#### What is expected:
Rewrite the records, starting at the line that contains "This screenshot has" and ending at the last line of the records, with "coordinates" replaced by "location" and everything else unchanged. Leave the pictures out of your answer.

Click-target data:
*****
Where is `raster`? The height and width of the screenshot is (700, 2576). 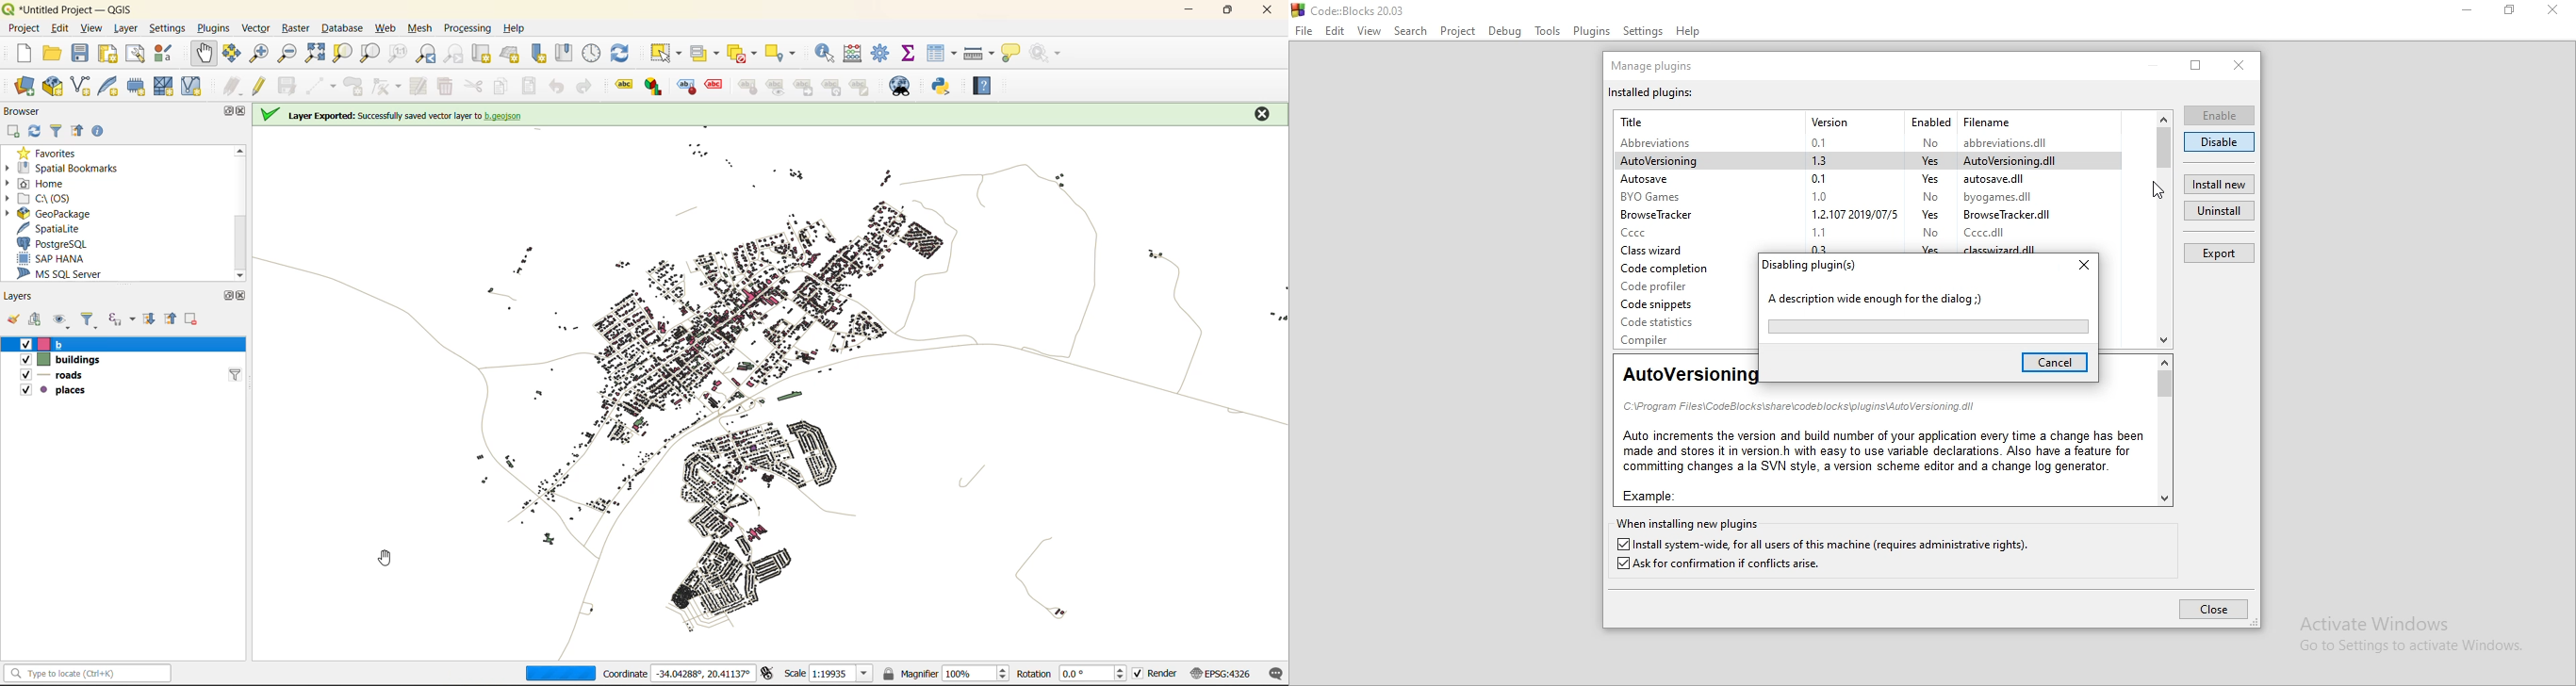 raster is located at coordinates (299, 28).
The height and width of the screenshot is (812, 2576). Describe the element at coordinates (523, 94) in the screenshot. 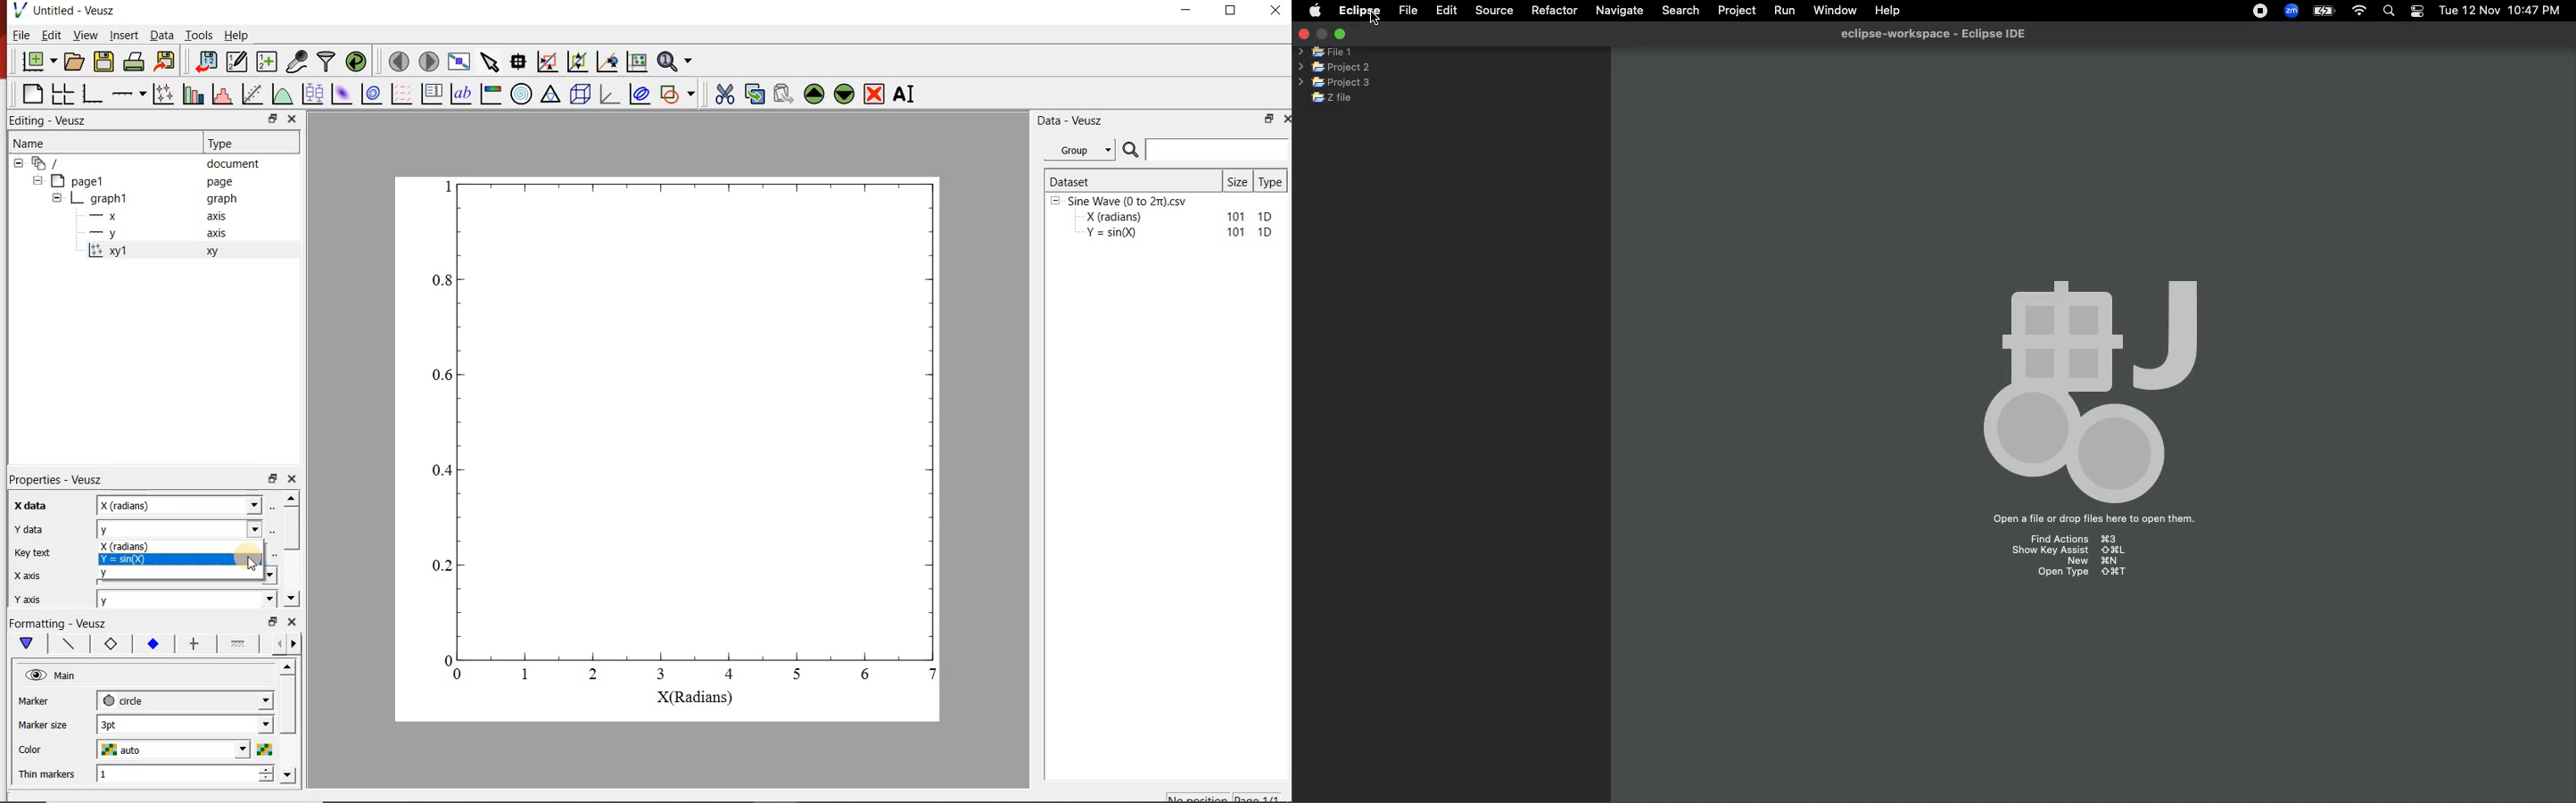

I see `Polar graph` at that location.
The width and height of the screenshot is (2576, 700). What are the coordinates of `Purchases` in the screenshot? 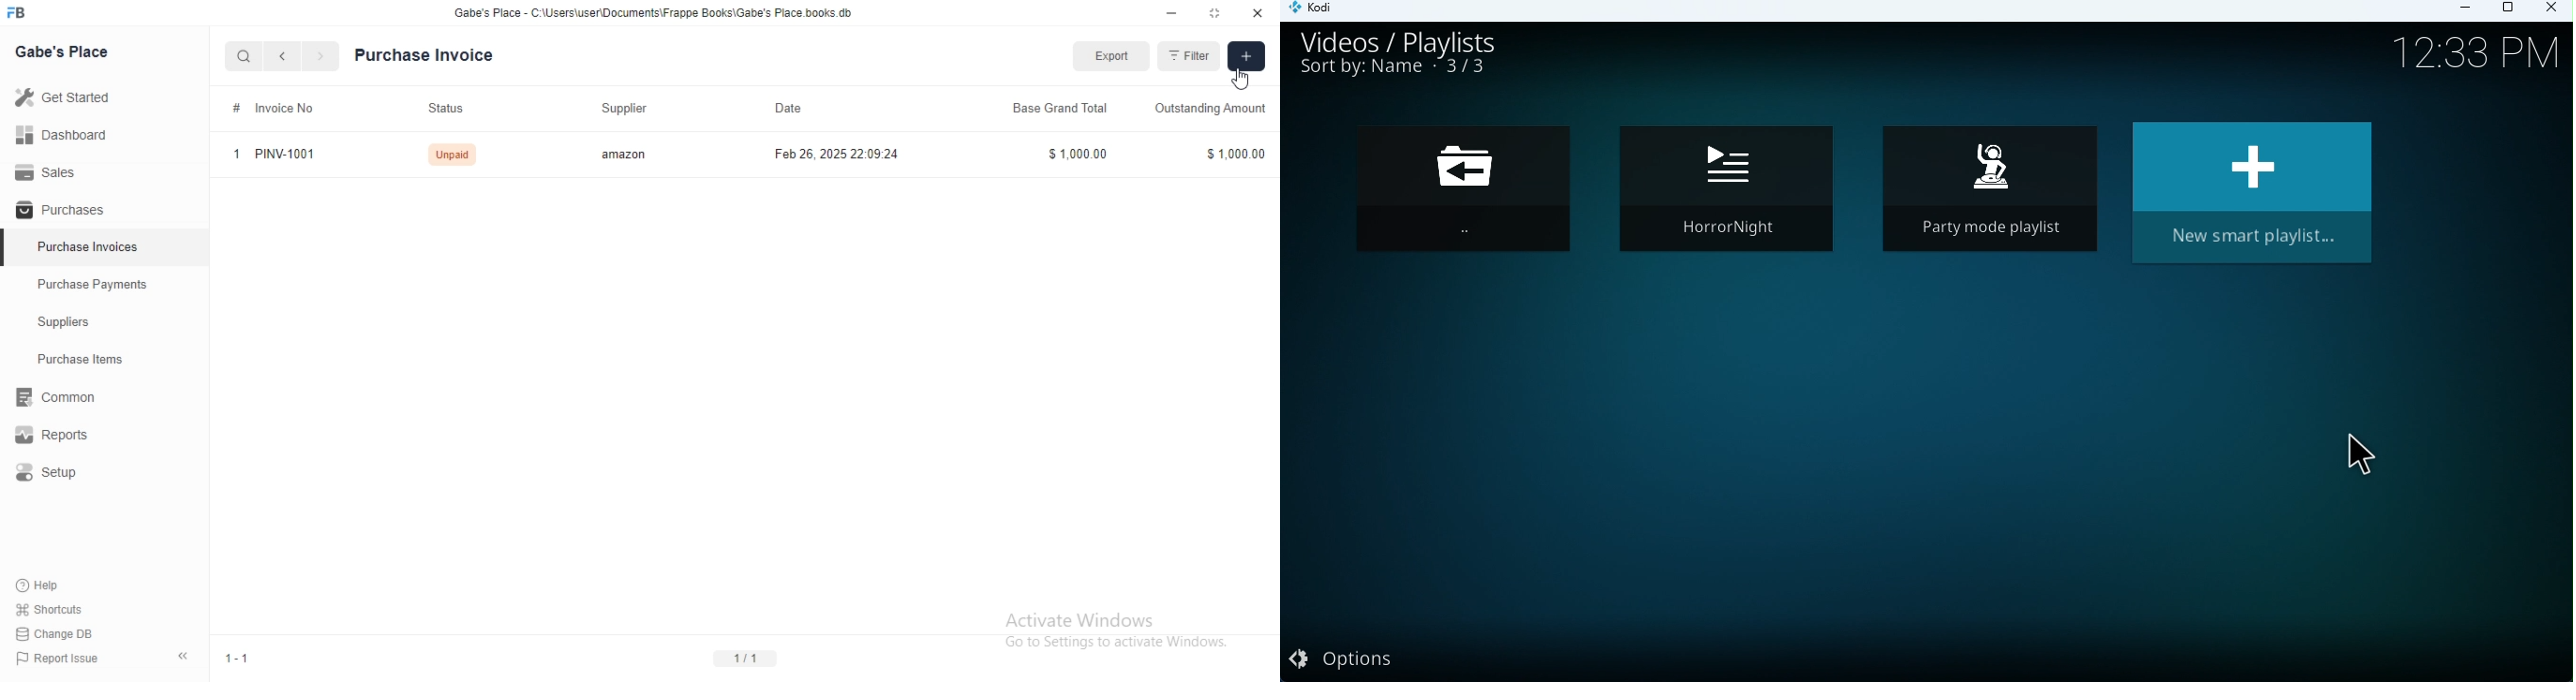 It's located at (104, 208).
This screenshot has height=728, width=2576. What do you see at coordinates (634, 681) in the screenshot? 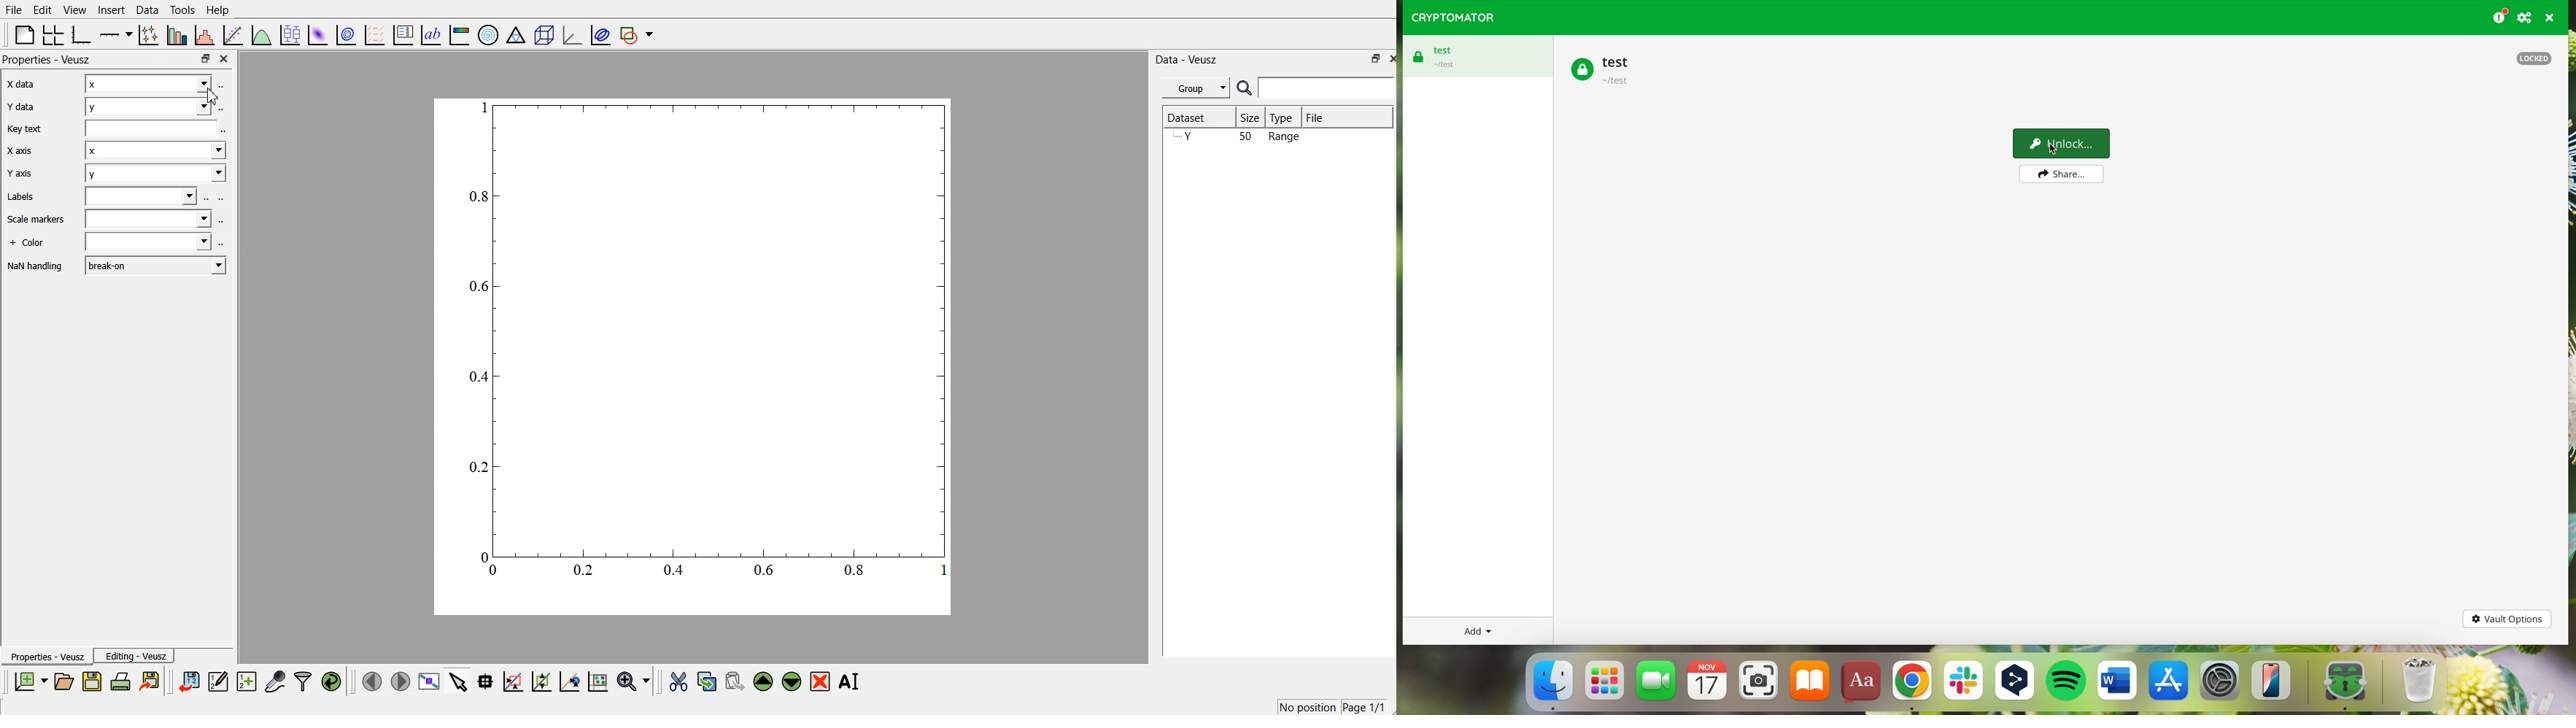
I see `zoom functions` at bounding box center [634, 681].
*****
#### Reply:
This screenshot has height=728, width=2576. What do you see at location (634, 681) in the screenshot? 
I see `zoom functions` at bounding box center [634, 681].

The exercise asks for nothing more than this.